Even Better- Understanding of data science concepts, model interpretability, and explainability techniques used in modern ML systems.
- Working knowledge of data and workflow tools such as Hadoop, MongoDB, Snowflake, BigQuery, Spark, Kafka, Kinesis, RabbitMQ, Airflow, MLflow, Luigi, Kubeflow, or Argo.
- Experience with machine learning frameworks like TensorFlow, PyTorch, or Scikit-learn.
- Proficiency with Kubernetes and cloud platforms (AWS, Azure, GCP).
- Familiarity with the ML/DS lifecycle, including feature generation, model training, deployment, monitoring, and evaluation (batch and real-time scoring via REST APIs).
- Understanding of emerging AI technologies-Generative AI, Large Language Models (LLMs), RAG architectures, and agent-based systems.
For candidates in the San Francisco Bay Area, this role is a hybrid position requiring working from our Palo Alto office 3 days a week.

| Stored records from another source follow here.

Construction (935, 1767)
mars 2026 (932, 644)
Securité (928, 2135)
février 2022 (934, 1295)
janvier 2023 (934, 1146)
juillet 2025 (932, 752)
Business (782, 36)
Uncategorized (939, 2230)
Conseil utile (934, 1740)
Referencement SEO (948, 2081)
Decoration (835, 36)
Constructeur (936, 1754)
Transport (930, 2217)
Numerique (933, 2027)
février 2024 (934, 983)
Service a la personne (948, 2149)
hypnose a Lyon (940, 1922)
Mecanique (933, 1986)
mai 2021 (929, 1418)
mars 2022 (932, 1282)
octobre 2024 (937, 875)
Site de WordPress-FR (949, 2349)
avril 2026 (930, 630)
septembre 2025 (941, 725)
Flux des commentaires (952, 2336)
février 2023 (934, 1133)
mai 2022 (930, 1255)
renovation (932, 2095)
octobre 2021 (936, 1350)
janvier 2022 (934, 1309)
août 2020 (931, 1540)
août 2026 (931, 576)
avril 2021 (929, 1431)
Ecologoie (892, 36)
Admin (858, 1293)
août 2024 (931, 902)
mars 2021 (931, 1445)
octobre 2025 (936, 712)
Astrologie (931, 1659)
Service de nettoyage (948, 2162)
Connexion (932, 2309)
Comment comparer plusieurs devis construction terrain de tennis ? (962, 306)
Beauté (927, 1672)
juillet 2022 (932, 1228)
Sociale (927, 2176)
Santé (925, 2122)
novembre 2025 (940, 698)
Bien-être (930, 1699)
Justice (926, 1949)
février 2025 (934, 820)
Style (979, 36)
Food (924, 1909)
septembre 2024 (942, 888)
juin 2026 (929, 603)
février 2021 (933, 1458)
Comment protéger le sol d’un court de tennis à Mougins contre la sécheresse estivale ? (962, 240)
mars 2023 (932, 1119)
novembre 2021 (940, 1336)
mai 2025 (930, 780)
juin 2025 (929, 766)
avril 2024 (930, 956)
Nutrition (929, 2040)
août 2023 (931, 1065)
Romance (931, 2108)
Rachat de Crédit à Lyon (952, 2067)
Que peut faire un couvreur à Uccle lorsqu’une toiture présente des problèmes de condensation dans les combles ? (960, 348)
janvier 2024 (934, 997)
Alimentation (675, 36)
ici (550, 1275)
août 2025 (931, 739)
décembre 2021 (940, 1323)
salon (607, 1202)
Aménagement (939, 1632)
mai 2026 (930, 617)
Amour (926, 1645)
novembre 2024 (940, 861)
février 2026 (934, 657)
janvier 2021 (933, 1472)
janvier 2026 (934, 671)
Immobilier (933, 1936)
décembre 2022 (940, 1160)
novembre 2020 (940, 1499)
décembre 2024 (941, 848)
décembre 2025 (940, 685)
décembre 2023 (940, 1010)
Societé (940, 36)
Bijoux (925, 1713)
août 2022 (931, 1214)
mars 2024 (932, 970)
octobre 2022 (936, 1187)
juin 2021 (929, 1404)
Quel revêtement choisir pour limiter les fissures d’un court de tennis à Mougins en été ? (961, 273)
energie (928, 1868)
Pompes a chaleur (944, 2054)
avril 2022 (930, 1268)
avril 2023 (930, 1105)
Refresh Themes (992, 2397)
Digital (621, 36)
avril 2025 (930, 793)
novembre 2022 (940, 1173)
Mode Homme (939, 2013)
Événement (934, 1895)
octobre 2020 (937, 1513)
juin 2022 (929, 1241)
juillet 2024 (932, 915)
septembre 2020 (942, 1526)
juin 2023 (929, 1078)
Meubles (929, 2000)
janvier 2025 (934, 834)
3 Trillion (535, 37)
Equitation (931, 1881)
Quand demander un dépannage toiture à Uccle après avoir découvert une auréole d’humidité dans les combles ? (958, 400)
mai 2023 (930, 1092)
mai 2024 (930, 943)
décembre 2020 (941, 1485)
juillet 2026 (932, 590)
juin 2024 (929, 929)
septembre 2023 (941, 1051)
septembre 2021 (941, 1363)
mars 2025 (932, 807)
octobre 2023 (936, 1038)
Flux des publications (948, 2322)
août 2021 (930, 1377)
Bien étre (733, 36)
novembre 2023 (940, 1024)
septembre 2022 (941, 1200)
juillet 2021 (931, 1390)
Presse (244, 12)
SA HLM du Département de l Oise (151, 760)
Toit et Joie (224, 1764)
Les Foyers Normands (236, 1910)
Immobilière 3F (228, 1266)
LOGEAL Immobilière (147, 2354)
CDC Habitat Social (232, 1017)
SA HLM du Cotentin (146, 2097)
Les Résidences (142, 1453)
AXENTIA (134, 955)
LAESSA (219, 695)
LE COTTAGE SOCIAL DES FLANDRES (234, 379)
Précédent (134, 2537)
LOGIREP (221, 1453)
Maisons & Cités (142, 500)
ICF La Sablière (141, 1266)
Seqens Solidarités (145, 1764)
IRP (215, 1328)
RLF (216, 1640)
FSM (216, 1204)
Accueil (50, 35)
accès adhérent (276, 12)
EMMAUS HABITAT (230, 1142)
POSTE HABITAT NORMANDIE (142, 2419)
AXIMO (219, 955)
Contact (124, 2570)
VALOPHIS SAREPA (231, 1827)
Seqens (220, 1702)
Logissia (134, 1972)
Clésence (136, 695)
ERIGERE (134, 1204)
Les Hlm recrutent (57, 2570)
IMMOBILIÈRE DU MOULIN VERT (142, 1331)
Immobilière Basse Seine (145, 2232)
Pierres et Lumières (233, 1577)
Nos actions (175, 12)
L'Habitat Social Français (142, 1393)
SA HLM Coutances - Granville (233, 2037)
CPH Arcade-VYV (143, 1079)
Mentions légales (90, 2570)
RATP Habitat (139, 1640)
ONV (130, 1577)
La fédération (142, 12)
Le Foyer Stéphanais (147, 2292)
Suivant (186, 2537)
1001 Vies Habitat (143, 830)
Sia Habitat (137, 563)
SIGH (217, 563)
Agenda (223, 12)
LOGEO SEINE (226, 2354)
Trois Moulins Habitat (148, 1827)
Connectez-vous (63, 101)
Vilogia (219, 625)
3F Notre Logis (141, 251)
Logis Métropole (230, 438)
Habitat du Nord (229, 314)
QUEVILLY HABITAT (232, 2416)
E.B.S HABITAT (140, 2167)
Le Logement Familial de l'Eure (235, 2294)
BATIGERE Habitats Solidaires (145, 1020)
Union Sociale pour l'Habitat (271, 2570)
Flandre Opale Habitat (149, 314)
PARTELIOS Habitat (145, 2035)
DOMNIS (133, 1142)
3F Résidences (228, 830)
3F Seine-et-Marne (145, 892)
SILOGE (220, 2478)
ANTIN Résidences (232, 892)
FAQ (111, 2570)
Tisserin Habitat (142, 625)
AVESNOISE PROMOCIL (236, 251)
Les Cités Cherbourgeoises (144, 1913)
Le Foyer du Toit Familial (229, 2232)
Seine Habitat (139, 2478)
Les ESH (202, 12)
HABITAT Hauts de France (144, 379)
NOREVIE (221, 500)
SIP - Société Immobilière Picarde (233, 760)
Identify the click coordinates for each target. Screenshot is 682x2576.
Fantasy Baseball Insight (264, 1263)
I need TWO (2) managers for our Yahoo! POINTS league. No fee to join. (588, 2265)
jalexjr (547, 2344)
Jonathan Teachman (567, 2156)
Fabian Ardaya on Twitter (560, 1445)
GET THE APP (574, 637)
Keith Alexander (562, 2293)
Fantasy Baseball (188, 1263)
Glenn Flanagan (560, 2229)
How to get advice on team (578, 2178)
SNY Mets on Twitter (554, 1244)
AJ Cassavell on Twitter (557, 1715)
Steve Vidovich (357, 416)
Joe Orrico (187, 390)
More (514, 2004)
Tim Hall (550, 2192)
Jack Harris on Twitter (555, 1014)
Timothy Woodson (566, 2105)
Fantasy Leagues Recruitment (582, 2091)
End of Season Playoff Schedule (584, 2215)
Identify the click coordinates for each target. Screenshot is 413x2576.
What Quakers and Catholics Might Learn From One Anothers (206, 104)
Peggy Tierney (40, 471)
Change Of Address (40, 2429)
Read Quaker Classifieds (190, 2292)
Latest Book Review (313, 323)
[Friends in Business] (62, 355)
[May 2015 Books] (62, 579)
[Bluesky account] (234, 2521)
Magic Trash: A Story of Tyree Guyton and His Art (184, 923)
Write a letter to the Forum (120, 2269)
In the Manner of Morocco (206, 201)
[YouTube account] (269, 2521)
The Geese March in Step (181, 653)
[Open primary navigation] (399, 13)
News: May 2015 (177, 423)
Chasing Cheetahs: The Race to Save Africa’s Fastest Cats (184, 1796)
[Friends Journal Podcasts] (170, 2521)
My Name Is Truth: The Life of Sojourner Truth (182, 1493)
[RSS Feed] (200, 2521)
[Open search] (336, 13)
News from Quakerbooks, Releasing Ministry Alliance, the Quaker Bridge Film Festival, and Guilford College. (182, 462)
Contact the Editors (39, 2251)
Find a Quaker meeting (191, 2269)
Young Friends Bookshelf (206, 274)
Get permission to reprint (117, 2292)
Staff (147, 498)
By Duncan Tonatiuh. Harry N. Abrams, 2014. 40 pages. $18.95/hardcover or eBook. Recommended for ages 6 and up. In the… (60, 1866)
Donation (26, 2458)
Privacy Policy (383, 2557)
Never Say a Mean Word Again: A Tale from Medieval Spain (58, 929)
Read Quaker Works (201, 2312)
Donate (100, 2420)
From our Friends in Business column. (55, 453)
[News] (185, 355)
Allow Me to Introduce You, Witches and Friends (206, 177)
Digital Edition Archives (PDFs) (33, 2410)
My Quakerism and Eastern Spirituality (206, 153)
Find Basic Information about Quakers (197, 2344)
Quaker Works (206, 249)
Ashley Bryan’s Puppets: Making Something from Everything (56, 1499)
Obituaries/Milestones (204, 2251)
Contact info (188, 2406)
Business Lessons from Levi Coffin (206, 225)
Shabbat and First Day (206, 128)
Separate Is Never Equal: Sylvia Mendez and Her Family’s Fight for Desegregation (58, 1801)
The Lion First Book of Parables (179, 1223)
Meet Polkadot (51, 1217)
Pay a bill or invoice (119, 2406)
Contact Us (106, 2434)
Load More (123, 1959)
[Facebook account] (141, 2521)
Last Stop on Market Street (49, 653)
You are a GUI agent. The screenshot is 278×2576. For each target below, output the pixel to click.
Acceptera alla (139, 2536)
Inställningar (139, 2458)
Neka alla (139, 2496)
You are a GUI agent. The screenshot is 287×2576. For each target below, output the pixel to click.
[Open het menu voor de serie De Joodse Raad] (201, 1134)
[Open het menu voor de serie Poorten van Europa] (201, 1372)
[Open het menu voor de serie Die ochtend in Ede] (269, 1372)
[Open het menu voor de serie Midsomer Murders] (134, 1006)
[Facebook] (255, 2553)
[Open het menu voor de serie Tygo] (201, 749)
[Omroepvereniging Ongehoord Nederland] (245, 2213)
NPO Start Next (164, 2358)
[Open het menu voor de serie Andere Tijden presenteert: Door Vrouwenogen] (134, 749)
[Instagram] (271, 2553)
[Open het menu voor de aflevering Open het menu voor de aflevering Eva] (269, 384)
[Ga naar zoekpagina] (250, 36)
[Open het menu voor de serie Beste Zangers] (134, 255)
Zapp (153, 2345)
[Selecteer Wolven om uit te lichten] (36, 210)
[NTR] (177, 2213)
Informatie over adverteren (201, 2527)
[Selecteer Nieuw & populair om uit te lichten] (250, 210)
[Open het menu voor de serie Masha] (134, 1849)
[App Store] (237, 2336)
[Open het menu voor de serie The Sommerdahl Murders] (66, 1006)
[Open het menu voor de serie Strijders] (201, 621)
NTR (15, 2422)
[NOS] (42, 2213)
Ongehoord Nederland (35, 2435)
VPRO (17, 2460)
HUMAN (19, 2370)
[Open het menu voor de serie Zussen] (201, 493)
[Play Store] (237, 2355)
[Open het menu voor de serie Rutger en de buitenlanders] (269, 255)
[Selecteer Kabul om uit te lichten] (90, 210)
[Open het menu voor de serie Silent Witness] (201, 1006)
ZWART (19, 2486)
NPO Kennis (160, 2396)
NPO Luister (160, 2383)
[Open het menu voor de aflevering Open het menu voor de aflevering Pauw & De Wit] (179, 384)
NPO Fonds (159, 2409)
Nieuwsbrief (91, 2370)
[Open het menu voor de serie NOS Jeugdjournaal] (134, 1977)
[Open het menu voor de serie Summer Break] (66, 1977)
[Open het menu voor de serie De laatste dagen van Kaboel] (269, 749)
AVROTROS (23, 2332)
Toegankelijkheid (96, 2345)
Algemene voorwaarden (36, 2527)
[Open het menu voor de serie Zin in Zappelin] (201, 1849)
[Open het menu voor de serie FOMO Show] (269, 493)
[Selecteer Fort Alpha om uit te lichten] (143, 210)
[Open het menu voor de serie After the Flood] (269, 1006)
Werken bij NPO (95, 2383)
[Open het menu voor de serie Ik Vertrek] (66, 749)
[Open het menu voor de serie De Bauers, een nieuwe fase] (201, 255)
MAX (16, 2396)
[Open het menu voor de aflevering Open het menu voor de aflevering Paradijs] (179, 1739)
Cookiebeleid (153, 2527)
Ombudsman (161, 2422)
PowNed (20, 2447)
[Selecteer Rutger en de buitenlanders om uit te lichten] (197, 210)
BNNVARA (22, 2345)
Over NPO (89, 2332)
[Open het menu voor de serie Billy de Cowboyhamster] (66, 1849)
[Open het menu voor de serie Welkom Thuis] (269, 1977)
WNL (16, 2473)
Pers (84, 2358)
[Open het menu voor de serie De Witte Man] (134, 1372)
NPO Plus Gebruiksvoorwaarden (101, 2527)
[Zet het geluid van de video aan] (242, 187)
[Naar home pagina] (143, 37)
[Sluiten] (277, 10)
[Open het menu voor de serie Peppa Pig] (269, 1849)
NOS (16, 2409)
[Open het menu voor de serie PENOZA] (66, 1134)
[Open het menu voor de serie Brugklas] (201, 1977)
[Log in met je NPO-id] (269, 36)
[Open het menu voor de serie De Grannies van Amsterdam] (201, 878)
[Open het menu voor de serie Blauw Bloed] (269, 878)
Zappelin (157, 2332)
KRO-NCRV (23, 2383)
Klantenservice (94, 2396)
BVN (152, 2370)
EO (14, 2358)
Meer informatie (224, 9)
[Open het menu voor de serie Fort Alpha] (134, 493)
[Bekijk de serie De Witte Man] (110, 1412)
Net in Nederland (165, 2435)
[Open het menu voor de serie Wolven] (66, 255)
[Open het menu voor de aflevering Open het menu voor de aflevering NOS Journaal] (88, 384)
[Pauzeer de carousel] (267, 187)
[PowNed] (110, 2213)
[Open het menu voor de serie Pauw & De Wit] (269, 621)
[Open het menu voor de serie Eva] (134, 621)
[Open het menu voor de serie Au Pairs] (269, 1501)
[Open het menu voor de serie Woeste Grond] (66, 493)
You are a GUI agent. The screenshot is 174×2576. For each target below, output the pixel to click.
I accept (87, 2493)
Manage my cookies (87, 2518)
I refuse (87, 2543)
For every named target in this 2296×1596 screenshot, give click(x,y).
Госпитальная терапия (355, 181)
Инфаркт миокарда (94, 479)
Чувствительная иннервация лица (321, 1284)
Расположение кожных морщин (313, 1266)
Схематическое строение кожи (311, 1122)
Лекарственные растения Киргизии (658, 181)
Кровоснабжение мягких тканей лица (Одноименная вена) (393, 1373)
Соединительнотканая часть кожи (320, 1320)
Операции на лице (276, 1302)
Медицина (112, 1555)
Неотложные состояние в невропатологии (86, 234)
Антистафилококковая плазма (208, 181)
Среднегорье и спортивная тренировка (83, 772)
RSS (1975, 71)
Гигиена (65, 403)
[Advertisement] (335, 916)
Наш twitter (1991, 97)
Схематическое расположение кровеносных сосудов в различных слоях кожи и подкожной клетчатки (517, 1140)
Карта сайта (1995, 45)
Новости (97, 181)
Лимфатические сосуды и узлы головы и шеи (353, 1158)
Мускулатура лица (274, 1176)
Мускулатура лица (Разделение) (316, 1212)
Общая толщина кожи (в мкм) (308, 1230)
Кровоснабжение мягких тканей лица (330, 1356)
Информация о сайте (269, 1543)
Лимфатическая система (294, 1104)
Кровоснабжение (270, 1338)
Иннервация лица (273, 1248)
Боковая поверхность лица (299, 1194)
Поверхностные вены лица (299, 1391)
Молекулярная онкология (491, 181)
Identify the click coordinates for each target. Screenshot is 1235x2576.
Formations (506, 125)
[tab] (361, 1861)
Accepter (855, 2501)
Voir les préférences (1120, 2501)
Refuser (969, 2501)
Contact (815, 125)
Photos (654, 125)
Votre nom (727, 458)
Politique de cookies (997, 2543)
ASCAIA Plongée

🫱🫲 Compensation: US locations $160,000-$200,000 + equity
San Francisco, New York City & Seattle $190,000-$230,000 + equity
Benefits & Perks- Competitive pay + equity
- Unlimited PTO
- Premium health, dental & vision (100% premium coverage for employees)
- 401(k) plan
- Monthly fitness reimbursement
- Paid parental leave
Palo Alto HQ Vibes
- Annual Caltrain pass
- Monthly in-office massages
- Fastrak reimbursement
- Lunch provided Mon-Thurs
The posted range represents the expected salary range for this job requisition and does not include any other potential components of the compensation package and perks previously outlined. Ultimately, in determining pay, we'll consider your experience, leveling, location, and other job-related factors.